In einem Beitrag auf der Website des Kreisverbands Wittmund erklärt Postert seinen Parteifreunden, dass die eigentliche Gefahr für die Gesellschaft von Links ausgehe. So wären 2018 bei einem extrem rechten angeblichen Trauermarsch in Chemnitz, bei dem geflüchtete Menschen durch die Stadt gejagt wurden, linke Provokateur*innen innerhalb des Aufmarsches gewesen. Laut Postert wäre einer dieser Provokateure in einem Video zu sehen gewesen, wie dieser einen Hitlergruß zeigt. Er impliziert auch in seinem weiteren Text, dass auch der Sturm auf den Reichstag, am Rande einer Querdenken Demonstration im Jahr 2020, inszeniert gewesen sei. Seine Vermutung stützt er darauf, dass lediglich drei Polizisten den Sturm verhindern konnten. 

Auch Postert greift, wie es viele seiner Parteifreunde in der Hochphase der Pandemie gemacht haben, den Vergleich der Corona-Schutzverordnungen, die der Bundestag 2020 beschlossen hat, mit dem Reichsermächtigungsgesetz von 1933, auf. Um diesen NS-verharmlosenden Vergleich zu untermauern, fügt er seinem Text auf der Homepage des AfD-Kreisverbands einen Auszug aus dem Reichsermächtigungsgesetz an.

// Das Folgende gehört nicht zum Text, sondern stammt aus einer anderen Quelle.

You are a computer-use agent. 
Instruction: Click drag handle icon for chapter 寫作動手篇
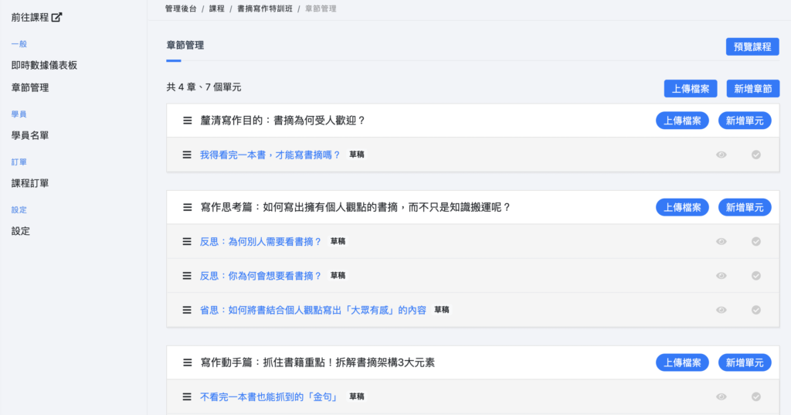point(187,362)
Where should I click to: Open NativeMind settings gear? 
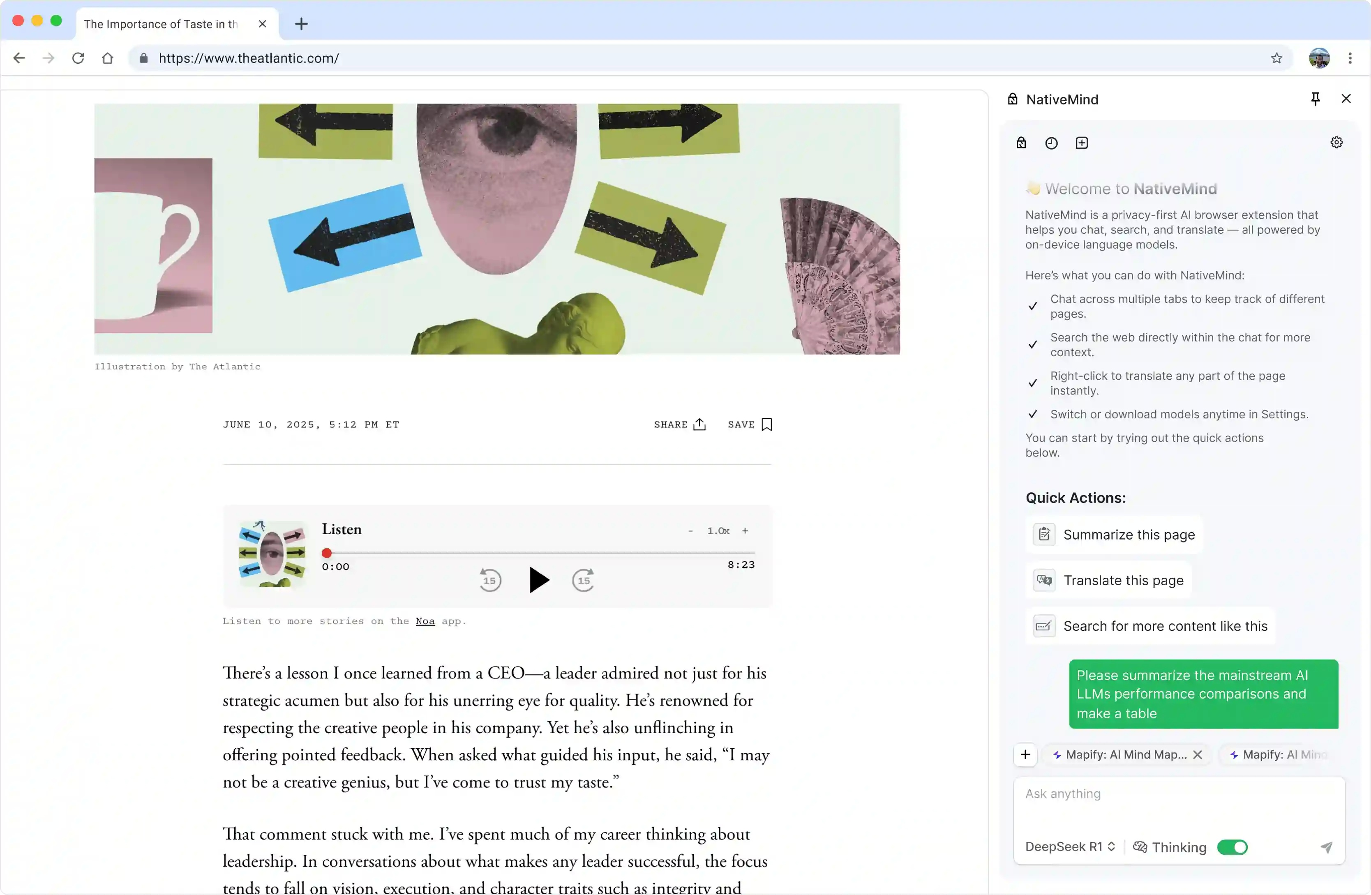(x=1336, y=142)
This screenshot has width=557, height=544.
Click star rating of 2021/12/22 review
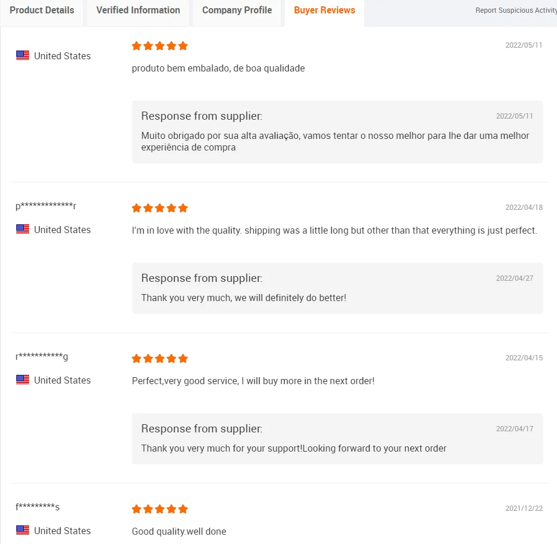pyautogui.click(x=159, y=509)
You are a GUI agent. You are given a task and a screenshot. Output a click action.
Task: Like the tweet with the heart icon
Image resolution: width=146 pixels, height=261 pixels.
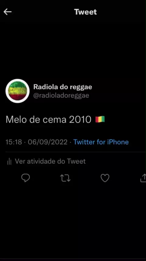105,178
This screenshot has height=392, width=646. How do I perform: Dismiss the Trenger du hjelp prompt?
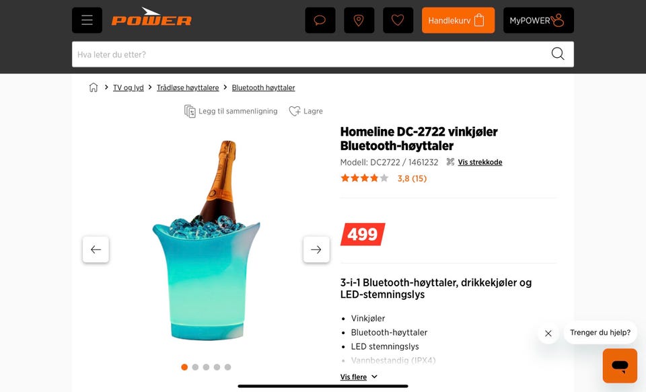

Am Ende seines Textes macht er nochmal etwas AfD-typisches, er versucht die Angst potentieller Wähler*innen anzusprechen. Er malt dystopische Fantasien eines Überwachungsstaats an die Wand, und fordert auf, bei Bundestagswahl 2021 die AfD zu wählen, denn „noch kann in der Wahlkabine keiner zuschauen, wo man das Kreuzchen setzt!“.

Fazit

Zusammengefasst lassen sich unterschiedliche Schlussfolgerungen ziehen: Einerseits zeigt dieser Überblick, dass die Kandidat*innen keinerlei Abgrenzung in extrem Rechte Milieus vollziehen; im Gegenteil, sie sind Bestandteil eben dieser. Die bürgerliche Fassade wird kaum noch gewahrt. Andererseits gibt es eine erhebliche, freundlich ausgedrückt, Unprofessionalität und Zerstrittenheit innerhalb der Partei. Des Weiteren fällt auf: Im Nordwesten gibt es keine einzige Frau weder auf der Landesliste noch als Direktkandidatin. Auch zeigt sich, dass der Druck durch antifaschistische Gegenwehr sich auszahlt. Noch immer scheint es bei einem Teil der Partei die Scheu vor einer (kritischen) Öffentlichkeit zu geben, insbesondere weil antifaschistische Recherchen immer wieder die menschenfeindliche Ideologie der Partei, ihre Verbindungen ins neonazistische Milieu aufzeigen und skandalisieren. Unabhängig davon, ob die Partei im Oktober in den Landtag einzieht oder nicht, gilt es eben diesen Druck aufrecht zu halten.